おそらくこの目の前の女の気配からして、彼女があの異界へ接続させる術式を作ったのだろう。術式に込められていたものと彼女の妖気は似ていた。妖の中には人に化けて日常生活に溶け込むモノも少なくはない。何かがきっかけで怪異に憑りつかれた少女、佐々岡にこの術のことを教えて自分達。いや、正確には『怪異狩り』がどう動くのかを観察していたという所だろうと、クロは自然と予想した。
殺気を含んだ冷たい瞳を細めて「それで?」とクロは問うた。
「最期に見たいものは見れたのか?」
「今日は『怪異狩り』だけのつもりだったけど。面白いものも見れたわ。」
黒芭は視線を横に向け、笑みを見せながら彼女はクロの問いにそう答えた。目の前でクロが殺気を出していてもその表情に焦りは見えない。クロのことなど興味ないのかどこか達観的のようで、しかし楽しげだった。
「『怪異狩り』が最近になって変わったのは貴方達のおかげなのね?今の彼はまるで無垢な子供みたい。『何色にも染まれそう』……ねぇ、貴方達は彼とどんな関係があるのかしら。」
「……それをテメェらに言う必要はねぇな。」
「あら。教えてくれてもいいじゃない?私は貴方達のこと『彼』に伝えるつもりはないのよ?」
「あ?」
目の前にいる妖の言っている言葉の意味がすぐには分からず、クロは顔をしかめた。
黒芭はそんな彼のことを少し見てから「だって、」とクスリ、と笑った。
「『ボロボロの器を無理やり動かして何とか誤魔化してる』貴方を、彼に言っても、彼は興味ないもの。」
ほとんど無意識だった。
無意識にクロは小さく息を吸い込んでいた。その言葉の意味が何なのか。『クロだけが心当たりがあった』。
クロは見開いていた目を細めて黒芭を睨みつける。黒芭は朱音がいると思われる方向を見ながら、不思議そうに口元に手を当てると楽しげに話し続けた。
「『怪異狩り』でもそうなのだけれど、貴方達をそうまでさせるのはなぜなのかしら。貴方はどうしてそうなってまで、留まり続けているの?彼も、どうしてあぁなったのかしら?何か『きっかけ』が─────────」
「なんだっていいじゃん。きみは関係ないでしょ?」
黒芭の疑問にいつの間にか背後で金棒を構えていた記鬼が興味なさそうに答えた。思考に気を取られ、気配に気が付かなかった彼女が目を丸くして振り返るよりも先に。オレンジ色の瞳のまま、記鬼は腕を振り上げた。
そこに存在していた記憶を消され、黒芭の姿が塵のように消える。
クロもハッと我に返り、周囲を見回した。先ほどまで誰かと話していた気がする……が、思い出せなかった。しかし、記鬼が目の前にいると言うことは、彼が何かを消したのだろう。しかし、記鬼の表情はどこか浮かないものだった。手にしていた金棒を一回だけ軽く振ると、金棒を形作っていた妖気を解除した。小ぶりの鉄の塊は、糸がほどけるように宙に消えていく。
「やったのか。」
「ん~~……そう思ったんだけど、分身みた~い。ま、でも『消した』から向こうは自分の分身に偵察をお願いしたっていう記憶は覚えていないと思うよ。」
「校舎に残っていた生徒達の記憶も消したか。」
「あったりまえじゃん。」
パッと、満面の笑みを浮かべて記鬼はクロの言葉にそう答える。相変わらず変わることない、愛嬌のある笑顔に好感を持つものも多いだろう。しかし、クロには目の前の小鬼が浮かべる笑顔が薄気味悪くて仕方なかった。
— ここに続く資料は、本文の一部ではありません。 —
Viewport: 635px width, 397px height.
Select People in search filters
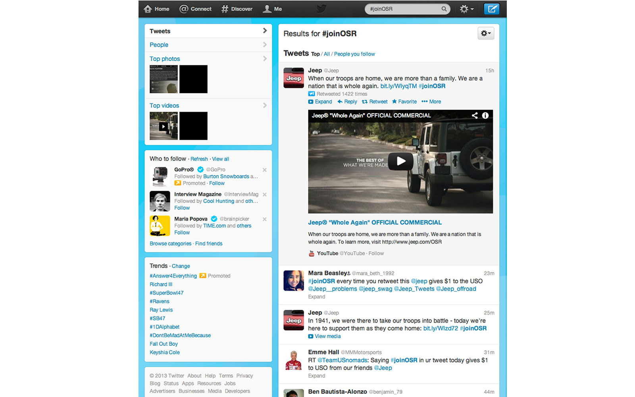click(159, 45)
言うことはないがクロは頭をかき、不機嫌そうに息を吐くと「それより」と記鬼が顔を覗き込んできた。
「感謝とかないの~?一応、ぼく助けたんだけど。」
「ハァ?誰が言うかよ……テメェは『仕事』をしただけだろうが。何より今更、オレから感謝されてもなんとも思わねぇくせして何言ってんだ。」
「え~~!?……まぁ、そうだけど。」
わざとらしく驚いた顔をしてから、記鬼は表情を特に変えることなくそう呟いた。記鬼は他者から感謝をされようが、どれほど罵られようが基本的には『どうでも良いのだ』。楽観的とも違う。自身の本質、『道具』として必要な時に動き、必要な時に散れればそれで良い。きっと、死ぬことにも何の恐れもないのだろう。今みたいな『後処理』が出来れば何の問題もない。
まるで機械だ。とクロが顔をしかめると記鬼が「でもさ~」と笑みを浮かべて、クロの顔を見た。つぶらな黒い瞳を細め、記鬼は微笑を浮かべる。
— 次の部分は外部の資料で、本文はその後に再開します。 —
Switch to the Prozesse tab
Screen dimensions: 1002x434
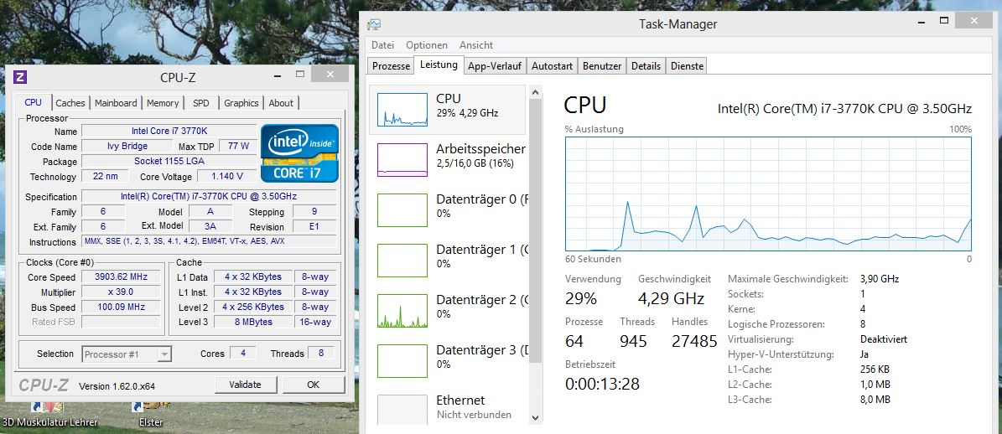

「『覚えていなくて良かったね』。言われたことを覚えていたらクロ、絶対うじうじ悩むもん。あるじと同じで、ね。」
クロは目を丸くして、記鬼を見た。仮面のような表面上にしかない笑顔のまま記鬼はクロを見ている。それだけでクロは先ほどまで自分が言われていたことを察してしまった。彼が悩むことは、それほど多くないからだ。
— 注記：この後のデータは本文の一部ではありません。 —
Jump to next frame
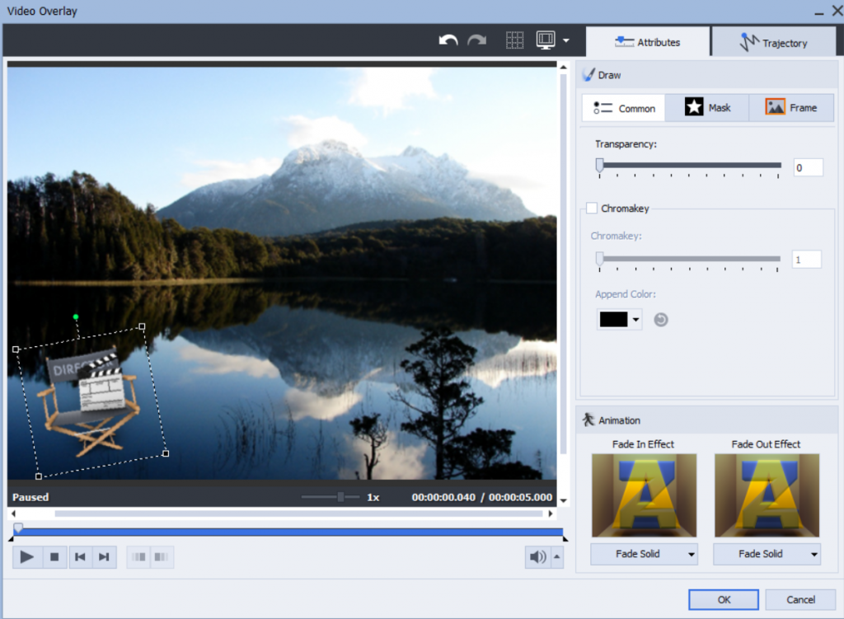 [104, 557]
「………………緋莉には言ってねぇだろうな。『オレのこと』。」
「言ってないよ。『教えて』って言われてないからね。でも、薄々気が付いてるんじゃない?でなければ、あんな過保護にならないでしょ。」
クロは半分、睨みつけるように記鬼を見た。しかし、それに『怖い』という感情を持つこともない記鬼は呆れたように苦笑を浮かべた。
「あるじみたいにさ。クロも何とかうまく生きなよ~……『誰にも任せられないなら』さ。」
それ以上、何も言うことなく。鼻歌を歌いながら記鬼は校舎の方へ歩いて行った。のんびりとした足取りで先を行く記鬼をクロはしばらく、何も言うことなく睨みつけていた。
クロは自分の手のひらを見る。妖との戦闘で出来た小さな傷痕が残り続いている。このような傷痕がクロには体のあちらこちらに残っている。
本来、『絵』にとって『あり得ない状態だった』
「───────────────チッ」
これだから、アイツは気に食わない。
クロはそう心の中で吐き捨て、舌打ちをした。ふと、クロは『収納庫』から一つの帽子を取り出すと、頭に被る。一応被る前に念の為に周囲の物音に聞き耳を立ててみるが、周囲には静寂や猫やらの小さな動物の音が聞こえるだけで妖特有の音は聞こえなかった。
再び小さくため息を吐いて、クロは校舎の方へ戻って行った。